I am usually a very positive person, and even thats been a angle of argument. I try and maintain a positive outlook that we can sort through our issues and get back on track but since she can't feel positivity in herself she cuts me down for feeling in an attempt to level the playing field. I've been trying to change negative thoughts for 3 years but it seems to finally feeling like a fruitless effort, and I can't find a positive attitude to fix things between us within me anymore, it along with the spark of our relationship is gone. I've been trying for 3 months to restore the spark but she keeps pushing me further away or doing something to put a huge roadblock in front me. She says she wants it to work out, but her actions say other wise. I have no idea what to feel or think anymore, the choice has been put to me as either get married with no emotional connection between us to keep up the outside image that things are fine in hopes that one day before my daughter turns 18 we can work things out or we call everything off and break up the family.

Just shoot me now.

Re: The spite, hate, rage, apathy and mild irritation thread

Posted: Tue Jun 02, 2015 2:02 pm
by D.o.S.
:hug: no good dude.

Re: The spite, hate, rage, apathy and mild irritation thread

Posted: Tue Jun 02, 2015 2:03 pm
by lordgalvar
Inconuucl wrote:Waterpipe in front of my house broke this morning, my entire garden is ruined and the repairs are going to make me hurl, and I wasn't able to shower, which triggers my anxiety. Oh glorious morning. :facepalm:


I went through that not to long ago. My drain plugged before I redid my bathroom because the epoxy (yes, someone painted the tile) flaked off and finally blocked the drain. had to crawl under the house and replace the drain. Sucked not taking a shower.

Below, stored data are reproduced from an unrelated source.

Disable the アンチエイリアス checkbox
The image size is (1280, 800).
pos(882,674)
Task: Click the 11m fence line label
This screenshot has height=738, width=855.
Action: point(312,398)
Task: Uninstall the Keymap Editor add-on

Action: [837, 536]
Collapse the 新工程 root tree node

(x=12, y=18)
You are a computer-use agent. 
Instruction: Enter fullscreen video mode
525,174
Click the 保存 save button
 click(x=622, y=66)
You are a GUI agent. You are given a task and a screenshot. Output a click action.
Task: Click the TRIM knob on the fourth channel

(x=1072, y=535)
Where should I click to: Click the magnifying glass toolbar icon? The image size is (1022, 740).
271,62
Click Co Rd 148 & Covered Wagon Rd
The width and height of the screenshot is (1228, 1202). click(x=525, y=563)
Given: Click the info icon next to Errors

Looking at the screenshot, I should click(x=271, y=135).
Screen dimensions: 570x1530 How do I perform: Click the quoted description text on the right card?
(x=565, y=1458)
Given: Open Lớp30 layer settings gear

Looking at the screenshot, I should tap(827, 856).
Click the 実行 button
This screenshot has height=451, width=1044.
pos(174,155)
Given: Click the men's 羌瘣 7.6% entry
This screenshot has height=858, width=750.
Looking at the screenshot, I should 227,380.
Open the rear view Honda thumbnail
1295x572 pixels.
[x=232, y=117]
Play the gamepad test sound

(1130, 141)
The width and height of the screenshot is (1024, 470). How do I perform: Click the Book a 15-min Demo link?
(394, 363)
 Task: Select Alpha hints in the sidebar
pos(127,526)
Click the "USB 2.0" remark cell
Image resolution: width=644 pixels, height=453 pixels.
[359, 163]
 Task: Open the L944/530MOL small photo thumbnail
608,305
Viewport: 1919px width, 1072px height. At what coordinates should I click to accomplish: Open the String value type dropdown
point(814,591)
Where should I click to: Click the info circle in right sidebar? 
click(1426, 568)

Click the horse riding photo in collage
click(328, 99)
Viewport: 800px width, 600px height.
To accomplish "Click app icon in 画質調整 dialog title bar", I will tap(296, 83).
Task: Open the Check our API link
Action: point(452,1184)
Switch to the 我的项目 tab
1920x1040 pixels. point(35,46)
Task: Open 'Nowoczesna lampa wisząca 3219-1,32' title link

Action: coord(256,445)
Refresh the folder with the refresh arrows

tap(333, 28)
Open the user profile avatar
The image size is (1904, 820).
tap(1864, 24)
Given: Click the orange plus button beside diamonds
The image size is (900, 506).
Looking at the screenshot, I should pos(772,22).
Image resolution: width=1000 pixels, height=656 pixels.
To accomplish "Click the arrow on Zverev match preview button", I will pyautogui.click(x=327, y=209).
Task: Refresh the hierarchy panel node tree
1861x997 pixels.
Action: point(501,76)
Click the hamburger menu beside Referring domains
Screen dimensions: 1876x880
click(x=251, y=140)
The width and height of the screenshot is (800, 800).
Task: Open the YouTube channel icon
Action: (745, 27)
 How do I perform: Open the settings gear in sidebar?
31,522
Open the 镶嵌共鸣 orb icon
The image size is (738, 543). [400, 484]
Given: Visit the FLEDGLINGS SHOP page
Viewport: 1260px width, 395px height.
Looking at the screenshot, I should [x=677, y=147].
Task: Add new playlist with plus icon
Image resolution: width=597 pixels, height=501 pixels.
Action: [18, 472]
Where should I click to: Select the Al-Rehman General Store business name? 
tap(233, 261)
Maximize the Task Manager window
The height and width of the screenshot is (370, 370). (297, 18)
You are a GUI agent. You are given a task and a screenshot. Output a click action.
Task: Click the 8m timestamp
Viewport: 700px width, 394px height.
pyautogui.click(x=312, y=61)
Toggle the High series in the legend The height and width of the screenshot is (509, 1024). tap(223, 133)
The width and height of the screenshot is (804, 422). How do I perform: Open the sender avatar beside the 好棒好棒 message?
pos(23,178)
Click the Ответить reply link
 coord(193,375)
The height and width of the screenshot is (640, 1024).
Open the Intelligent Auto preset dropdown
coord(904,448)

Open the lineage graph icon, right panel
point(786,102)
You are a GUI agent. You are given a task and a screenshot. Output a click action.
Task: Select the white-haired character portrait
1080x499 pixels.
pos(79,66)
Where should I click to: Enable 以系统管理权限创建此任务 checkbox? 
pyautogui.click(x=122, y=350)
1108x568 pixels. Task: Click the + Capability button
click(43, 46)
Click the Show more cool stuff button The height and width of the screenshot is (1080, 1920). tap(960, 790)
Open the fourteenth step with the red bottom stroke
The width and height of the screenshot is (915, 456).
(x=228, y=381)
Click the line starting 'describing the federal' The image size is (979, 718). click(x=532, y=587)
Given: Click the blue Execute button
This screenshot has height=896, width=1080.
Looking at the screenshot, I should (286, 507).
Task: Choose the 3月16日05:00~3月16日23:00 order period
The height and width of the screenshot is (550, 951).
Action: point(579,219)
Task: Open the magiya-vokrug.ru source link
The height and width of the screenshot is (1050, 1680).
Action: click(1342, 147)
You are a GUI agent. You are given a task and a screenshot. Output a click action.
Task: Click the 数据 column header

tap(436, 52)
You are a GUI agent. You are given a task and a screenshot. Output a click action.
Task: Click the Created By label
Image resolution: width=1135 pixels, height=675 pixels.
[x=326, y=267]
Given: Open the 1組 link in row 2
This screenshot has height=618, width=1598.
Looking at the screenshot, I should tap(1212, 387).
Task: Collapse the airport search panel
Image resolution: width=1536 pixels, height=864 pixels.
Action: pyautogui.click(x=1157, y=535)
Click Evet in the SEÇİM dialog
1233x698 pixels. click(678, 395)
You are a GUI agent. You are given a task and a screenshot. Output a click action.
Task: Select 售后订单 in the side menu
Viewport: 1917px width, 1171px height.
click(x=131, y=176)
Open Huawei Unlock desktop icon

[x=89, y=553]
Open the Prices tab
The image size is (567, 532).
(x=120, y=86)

My water heater and a bunch of galvie pipes broke during demo in my kitchen. Had to cut a hole in the subfloor and repipe it earlier than I wanted. It was awgul not having a shower. Worst part was though that was when I near cut to the bone on my finger throwing a matress into a dumpster (that someone left on my roof, i don't know why). I had no water to wash my hand and had to ask my neighbor to use a water hose.

I guess I am lucky I am a plumber. It will be fine man.